Some partnerships are more than technical skill and availability. A cultural fit is also important and usually, allows for better communication. Remember your QSA Partner IS your partner. Helping you find anything you may have missed, but also helping validate those areas you are succeeding in. The goal is to protect the customer and data.
So back to my QSA Partner story
I’ve prepared my RFQ questions and answers and have contacted my handful of QSAs and now I wait. Sometimes I have to contact a few more and re-contact the original list. Not all QSAs are large consulting firms and in many situations, the owners and operators are also the sales team. There are arguments for working with larger “well established” firms, but a good auditor isn’t restricted to the largest firms. I’ve found incredible auditors and consultants working in many small firms around the world.
Eventually, 3 or 4 of them contact me. We set-up meetings and within a week I’ve met with each and spent my 60-90 minutes with each going through everything at a high level. They don’t need the policies now, just need to know they are there and indexed. It still takes time with each and after the meetings, I know have to wait for them to discuss internally and figure out how much they want to bid on the job.

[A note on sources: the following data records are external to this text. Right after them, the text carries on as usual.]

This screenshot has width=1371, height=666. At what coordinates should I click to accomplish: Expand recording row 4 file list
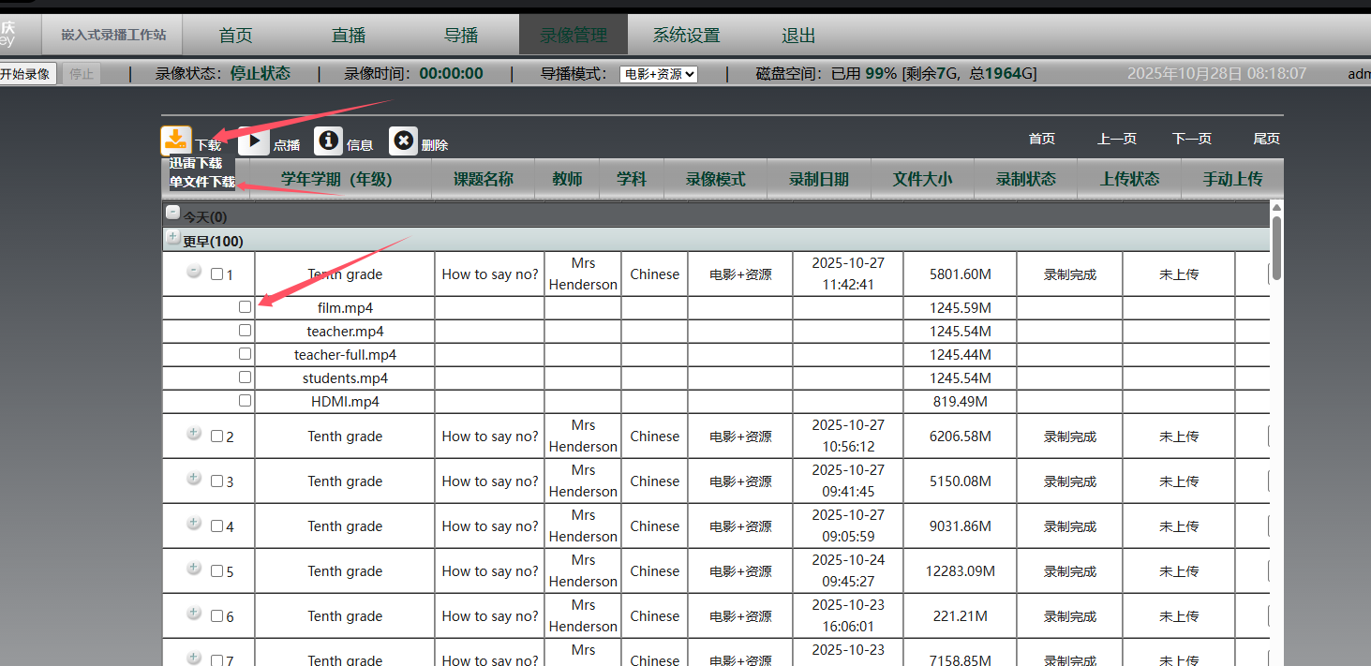pyautogui.click(x=194, y=523)
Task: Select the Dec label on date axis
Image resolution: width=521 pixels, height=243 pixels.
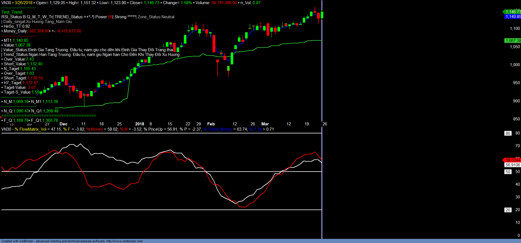Action: [63, 124]
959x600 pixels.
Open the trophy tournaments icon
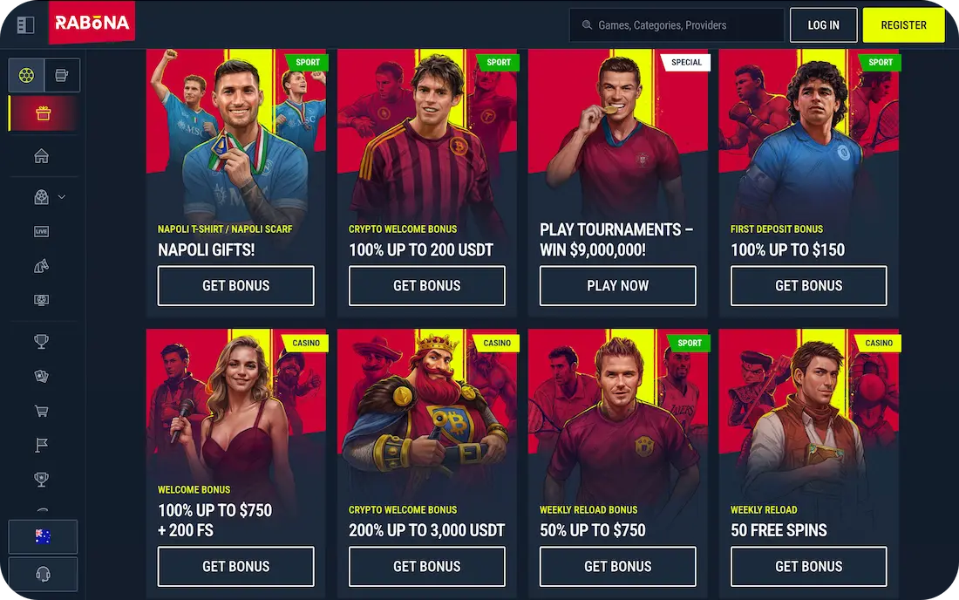(42, 341)
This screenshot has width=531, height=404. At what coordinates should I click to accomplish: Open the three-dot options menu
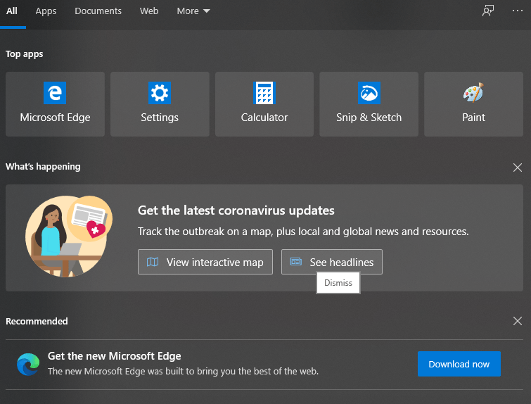coord(518,11)
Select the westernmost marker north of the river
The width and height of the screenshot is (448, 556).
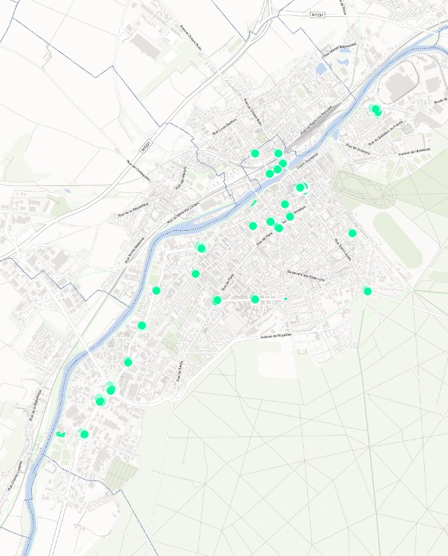[x=255, y=153]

With ZZ Servers we are not a large company or have “bank” or other similar association and I feel the 2 or 3 quotes I receive are somewhat honest quotes. Yes, banks and large corporations are larger but sometimes the price of success is you end up with higher bids because firms know you have the money.
The Interview with the QSA Partner
So after starting with 6 possible QSAs, adding 2 or 3 more in the process to a total of 9 contacted, I ended up having interviews with 4 of them and only got 2 quotes back! Makes me glad I only have to do this once a year!
Out of the few quotes I received, I select a QSA to work with for this year’s audit and get ready to spend the next few weeks diving deep into all of those gathered details, documents and servers for our Level 1 status.